Yes, as with all HD wallets, an attacker with a single private key and the the
extended public key can derive all child private keys. You can read more about
that aspect of HD wallets in this blog post here
([https://bitcoinmagazine.com/articles/deterministic-
wallets-a...](https://bitcoinmagazine.com/articles/deterministic-wallets-
advantages-flaw-1385450276)).

What's important to keep in mind, is that the child keys never leave your
computer. In fact, they aren't even stored in the file system. Transactions
are signed locally, and only the signature (which by definition doesn't reveal
the private key) is broadcast. If you dump your private keys using the wallet
(option 0 for advanced users only after booting the wallet), you will see a
big warning to this effect. The app won't let you dump your private keys
before confirming you understand the risks.

This only matters of course if you're going into the wallet internals.

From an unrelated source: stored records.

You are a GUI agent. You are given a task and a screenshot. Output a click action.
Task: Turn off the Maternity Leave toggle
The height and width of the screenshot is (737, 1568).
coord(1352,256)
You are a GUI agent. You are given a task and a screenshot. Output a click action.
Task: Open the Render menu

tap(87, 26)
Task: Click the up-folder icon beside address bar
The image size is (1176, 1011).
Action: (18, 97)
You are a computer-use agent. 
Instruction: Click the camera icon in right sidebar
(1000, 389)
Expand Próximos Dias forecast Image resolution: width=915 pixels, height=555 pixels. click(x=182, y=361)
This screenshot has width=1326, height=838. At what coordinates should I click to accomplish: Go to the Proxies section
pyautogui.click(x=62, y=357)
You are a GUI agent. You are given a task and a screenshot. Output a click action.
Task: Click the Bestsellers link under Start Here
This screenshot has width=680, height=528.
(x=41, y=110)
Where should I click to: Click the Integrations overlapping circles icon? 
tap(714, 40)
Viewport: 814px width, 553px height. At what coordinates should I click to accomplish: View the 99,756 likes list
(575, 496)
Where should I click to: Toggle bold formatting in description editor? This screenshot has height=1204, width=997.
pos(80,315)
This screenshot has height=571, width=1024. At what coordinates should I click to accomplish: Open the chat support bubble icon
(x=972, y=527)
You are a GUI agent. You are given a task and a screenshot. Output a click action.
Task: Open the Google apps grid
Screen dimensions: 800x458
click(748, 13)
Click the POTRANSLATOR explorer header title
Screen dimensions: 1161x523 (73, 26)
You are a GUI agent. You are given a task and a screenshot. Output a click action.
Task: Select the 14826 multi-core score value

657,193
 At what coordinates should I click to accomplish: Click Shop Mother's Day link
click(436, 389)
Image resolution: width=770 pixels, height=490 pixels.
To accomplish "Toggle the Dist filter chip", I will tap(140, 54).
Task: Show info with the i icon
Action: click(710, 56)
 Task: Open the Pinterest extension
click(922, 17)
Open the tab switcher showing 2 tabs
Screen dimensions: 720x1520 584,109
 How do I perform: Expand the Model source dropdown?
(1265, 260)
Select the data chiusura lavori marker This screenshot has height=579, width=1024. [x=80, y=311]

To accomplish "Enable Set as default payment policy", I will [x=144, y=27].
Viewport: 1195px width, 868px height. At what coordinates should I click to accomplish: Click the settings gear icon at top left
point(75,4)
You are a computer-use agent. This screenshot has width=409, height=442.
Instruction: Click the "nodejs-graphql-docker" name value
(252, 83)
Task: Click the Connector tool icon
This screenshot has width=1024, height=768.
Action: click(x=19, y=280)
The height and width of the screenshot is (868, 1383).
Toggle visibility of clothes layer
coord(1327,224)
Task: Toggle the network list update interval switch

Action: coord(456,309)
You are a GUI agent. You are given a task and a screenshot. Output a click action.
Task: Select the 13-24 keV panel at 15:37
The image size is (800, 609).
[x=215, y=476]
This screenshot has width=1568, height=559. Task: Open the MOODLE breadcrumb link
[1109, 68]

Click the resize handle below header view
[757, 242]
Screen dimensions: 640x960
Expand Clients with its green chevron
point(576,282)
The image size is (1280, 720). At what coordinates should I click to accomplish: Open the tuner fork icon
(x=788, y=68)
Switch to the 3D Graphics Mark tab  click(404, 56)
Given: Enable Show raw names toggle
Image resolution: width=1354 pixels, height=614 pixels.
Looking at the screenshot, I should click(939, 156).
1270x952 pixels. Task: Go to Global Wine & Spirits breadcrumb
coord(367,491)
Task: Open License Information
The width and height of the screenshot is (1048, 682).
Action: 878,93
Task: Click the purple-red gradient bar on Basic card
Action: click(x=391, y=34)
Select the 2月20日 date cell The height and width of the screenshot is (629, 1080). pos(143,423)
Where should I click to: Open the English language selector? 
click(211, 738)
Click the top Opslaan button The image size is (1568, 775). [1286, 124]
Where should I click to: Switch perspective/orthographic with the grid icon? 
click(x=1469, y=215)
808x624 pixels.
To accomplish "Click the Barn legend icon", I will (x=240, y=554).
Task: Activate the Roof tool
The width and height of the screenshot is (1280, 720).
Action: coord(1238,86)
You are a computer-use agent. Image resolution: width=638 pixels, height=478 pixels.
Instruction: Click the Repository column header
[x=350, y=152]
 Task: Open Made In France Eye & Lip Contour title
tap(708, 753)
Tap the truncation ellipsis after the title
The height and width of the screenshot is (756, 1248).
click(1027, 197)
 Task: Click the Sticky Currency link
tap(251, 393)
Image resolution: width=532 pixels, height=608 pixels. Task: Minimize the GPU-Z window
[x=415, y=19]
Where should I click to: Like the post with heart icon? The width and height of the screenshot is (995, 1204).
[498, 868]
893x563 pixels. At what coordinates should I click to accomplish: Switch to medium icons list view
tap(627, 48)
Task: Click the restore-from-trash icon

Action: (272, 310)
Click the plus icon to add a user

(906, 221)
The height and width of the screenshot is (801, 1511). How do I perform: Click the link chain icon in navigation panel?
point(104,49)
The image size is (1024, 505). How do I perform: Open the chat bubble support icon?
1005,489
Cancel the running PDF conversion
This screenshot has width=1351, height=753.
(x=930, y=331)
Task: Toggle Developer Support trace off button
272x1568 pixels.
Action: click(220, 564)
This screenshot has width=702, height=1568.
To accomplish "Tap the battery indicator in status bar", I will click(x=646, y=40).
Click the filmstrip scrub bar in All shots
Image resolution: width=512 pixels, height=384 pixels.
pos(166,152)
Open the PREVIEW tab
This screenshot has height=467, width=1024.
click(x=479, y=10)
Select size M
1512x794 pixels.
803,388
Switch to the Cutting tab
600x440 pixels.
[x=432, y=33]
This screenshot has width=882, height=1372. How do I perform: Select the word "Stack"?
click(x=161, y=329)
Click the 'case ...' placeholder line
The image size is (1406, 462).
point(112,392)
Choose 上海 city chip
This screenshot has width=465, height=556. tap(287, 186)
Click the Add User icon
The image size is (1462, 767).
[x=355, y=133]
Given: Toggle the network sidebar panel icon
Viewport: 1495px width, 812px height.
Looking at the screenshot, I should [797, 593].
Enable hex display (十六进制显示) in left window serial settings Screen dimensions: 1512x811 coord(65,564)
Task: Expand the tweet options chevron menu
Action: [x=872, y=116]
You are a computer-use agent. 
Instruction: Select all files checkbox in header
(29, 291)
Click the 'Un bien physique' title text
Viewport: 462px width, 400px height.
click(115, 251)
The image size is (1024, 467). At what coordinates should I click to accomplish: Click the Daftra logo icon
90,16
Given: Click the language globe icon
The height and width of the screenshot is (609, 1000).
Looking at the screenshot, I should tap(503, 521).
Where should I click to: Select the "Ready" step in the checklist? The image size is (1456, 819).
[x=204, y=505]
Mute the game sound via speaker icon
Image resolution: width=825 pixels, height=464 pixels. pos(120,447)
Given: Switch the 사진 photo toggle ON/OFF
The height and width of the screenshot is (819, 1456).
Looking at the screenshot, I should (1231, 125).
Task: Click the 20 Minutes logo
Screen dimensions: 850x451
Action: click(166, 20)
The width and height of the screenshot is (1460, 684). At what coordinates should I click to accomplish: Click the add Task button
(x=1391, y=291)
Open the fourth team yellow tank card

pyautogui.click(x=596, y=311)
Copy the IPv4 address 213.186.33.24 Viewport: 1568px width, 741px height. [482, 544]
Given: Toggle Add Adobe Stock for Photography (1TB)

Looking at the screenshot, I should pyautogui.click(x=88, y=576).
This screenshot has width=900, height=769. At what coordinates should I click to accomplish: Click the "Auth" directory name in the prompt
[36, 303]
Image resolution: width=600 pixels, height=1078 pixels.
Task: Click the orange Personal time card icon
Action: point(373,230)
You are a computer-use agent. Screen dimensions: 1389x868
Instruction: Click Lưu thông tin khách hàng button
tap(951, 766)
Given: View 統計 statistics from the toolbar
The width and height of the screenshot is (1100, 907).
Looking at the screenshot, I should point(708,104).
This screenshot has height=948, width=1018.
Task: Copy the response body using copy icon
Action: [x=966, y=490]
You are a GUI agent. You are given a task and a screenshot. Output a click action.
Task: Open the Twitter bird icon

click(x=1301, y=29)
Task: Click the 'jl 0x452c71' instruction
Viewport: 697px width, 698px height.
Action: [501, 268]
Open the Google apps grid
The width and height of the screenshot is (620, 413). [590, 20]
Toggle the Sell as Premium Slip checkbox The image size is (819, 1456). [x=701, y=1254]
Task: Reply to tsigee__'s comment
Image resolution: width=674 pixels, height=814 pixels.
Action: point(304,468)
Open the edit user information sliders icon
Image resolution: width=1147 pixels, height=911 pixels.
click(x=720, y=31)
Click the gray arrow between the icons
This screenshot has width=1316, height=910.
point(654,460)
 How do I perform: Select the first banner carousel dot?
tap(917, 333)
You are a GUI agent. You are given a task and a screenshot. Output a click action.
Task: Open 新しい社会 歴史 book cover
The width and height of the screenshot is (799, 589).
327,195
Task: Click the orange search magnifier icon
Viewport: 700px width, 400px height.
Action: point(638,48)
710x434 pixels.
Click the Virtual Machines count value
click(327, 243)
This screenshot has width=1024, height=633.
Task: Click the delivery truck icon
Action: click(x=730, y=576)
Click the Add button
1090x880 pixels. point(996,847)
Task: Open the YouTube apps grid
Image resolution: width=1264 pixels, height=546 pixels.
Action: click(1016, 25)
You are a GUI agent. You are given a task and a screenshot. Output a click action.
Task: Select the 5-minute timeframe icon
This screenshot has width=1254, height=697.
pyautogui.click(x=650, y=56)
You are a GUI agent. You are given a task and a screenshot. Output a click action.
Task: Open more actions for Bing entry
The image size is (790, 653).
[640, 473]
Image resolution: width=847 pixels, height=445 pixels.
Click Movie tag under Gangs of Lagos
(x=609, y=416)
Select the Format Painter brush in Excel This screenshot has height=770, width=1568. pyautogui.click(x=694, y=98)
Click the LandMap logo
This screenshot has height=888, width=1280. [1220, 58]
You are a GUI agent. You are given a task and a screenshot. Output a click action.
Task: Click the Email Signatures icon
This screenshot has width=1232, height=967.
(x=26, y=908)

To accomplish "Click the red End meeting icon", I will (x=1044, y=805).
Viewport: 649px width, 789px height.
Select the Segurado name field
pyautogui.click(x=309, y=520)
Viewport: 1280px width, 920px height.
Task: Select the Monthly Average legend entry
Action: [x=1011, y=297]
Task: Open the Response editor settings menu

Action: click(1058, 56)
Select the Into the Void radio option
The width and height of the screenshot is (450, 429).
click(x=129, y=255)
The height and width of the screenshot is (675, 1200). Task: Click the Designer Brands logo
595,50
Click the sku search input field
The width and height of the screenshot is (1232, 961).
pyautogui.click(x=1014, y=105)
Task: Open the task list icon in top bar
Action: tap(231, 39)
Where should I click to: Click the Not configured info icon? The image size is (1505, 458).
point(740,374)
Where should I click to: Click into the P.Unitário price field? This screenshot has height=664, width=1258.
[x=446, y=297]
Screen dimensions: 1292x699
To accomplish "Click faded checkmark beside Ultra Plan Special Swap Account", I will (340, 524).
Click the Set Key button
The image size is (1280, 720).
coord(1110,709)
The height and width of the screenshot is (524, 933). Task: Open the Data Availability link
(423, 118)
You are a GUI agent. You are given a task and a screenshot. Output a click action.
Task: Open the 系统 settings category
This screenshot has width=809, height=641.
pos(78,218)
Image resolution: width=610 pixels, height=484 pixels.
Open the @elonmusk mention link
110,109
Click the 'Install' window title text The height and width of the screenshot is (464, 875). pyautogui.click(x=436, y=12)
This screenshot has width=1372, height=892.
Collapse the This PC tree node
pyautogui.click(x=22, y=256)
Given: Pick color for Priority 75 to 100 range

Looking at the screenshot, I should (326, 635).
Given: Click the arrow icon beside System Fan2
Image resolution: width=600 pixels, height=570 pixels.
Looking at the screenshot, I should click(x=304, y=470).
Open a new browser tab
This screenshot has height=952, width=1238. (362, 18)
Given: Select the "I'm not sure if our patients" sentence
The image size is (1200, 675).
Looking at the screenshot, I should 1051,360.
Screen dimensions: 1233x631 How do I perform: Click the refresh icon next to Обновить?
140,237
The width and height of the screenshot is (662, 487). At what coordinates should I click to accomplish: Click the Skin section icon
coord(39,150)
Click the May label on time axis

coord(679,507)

If
you're just using the wallet, you never have to think about this attack.

Do keep in mind from a privacy perspective though that because you're
revealing your extended public key to BlockCypher, BlockCypher is able to
calculate all your public bitcoin addresses.

You can read more in the FAQs here:
[https://github.com/blockcypher/bcwallet#faqs](https://github.com/blockcypher/bcwallet#faqs)

Feel free to ask more questions anytime!

Edits: minor grammar tweaks.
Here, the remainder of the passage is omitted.